Lease renewal interval should be much shorter than lease duration.

Example:

lease duration = 15s
renew every 5s with jitter

Why shorter?

  • allows multiple missed renewals before expiry
  • reduces false leadership loss due to transient blips

But if the lease is too long:

  • failover is slow

If it is too short:

  • benign pauses trigger churn

This is a classic safety vs failover-latency trade-off.

Common anti-patterns

1. lock without fencing

This is the biggest one.

2. assuming process-local unlock always happens

Crash and pause are normal failure modes.

3. using a lock to hide missing idempotency

Usually the wrong abstraction.

4. placing locking in a high-QPS request path

Lock services are coordination tools, not generic data-plane databases.

5. treating “I wrote a key in Redis” as the whole correctness argument

It is not.

Observability

Track:

  • acquisition latency
  • renewal failures
  • lease loss count
  • dual-owner suspicion events
  • stale-token write rejections
  • lock hold duration

If stale-token rejections spike, either pause times are large or lease durations are wrong.

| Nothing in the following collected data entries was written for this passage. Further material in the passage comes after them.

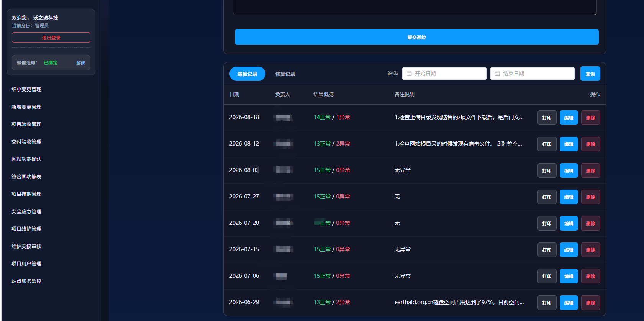This screenshot has width=644, height=321.
Task: Switch to 修复记录 tab
Action: [x=285, y=74]
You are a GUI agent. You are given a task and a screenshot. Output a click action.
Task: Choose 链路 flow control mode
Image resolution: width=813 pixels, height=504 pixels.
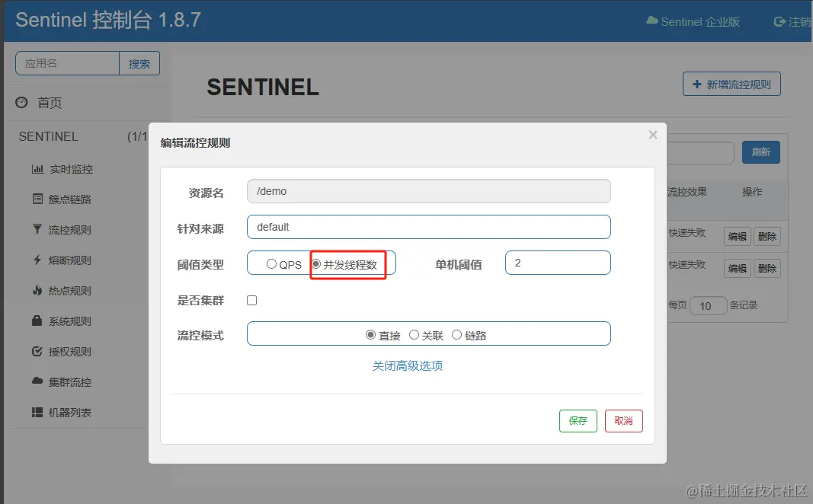[x=456, y=334]
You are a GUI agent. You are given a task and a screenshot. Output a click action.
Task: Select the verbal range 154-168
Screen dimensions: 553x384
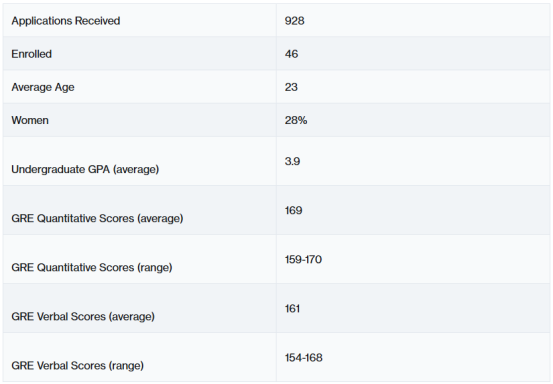pos(304,358)
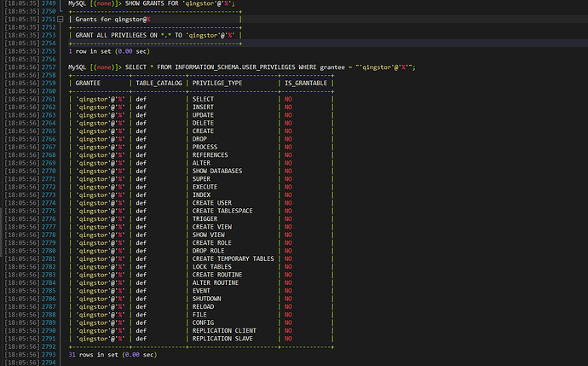Click the SUPER privilege cell
Image resolution: width=588 pixels, height=366 pixels.
click(x=203, y=179)
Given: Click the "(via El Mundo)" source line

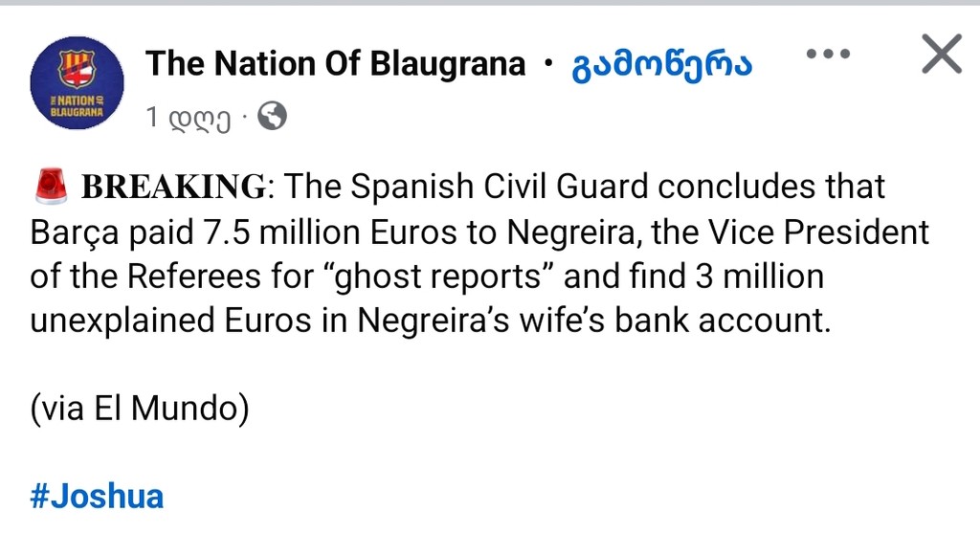Looking at the screenshot, I should click(140, 410).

What the senior answer sounds like

I would avoid distributed locking unless the problem truly requires exclusive ownership. If it does, I would model it as a lease plus fencing token, not as a magical mutex. The coordinator should give monotonically increasing fencing tokens, and the protected resource must reject writes from stale holders using those tokens. That is what protects correctness under pause, partition, and delayed delivery. For high-value coordination like leader election or serialized control-plane mutation, I would prefer a consensus-backed store with explicit session semantics. Redis can be acceptable for best-effort coordination, but only when the residual stale-owner risk is acceptable and the resource still enforces fencing.

Key takeaways

  • The real problem is rarely “get a lock”; it is define the guarantee and failure model.
  • A lease without fencing tokens does not stop stale owners from writing.
  • Prefer idempotency, sharding, or conditional writes when they solve the problem more directly.
  • Use consensus-backed coordination for strong safety needs; use Redis only with eyes open.
  • Keep locking off the hot path unless coordination itself is the product.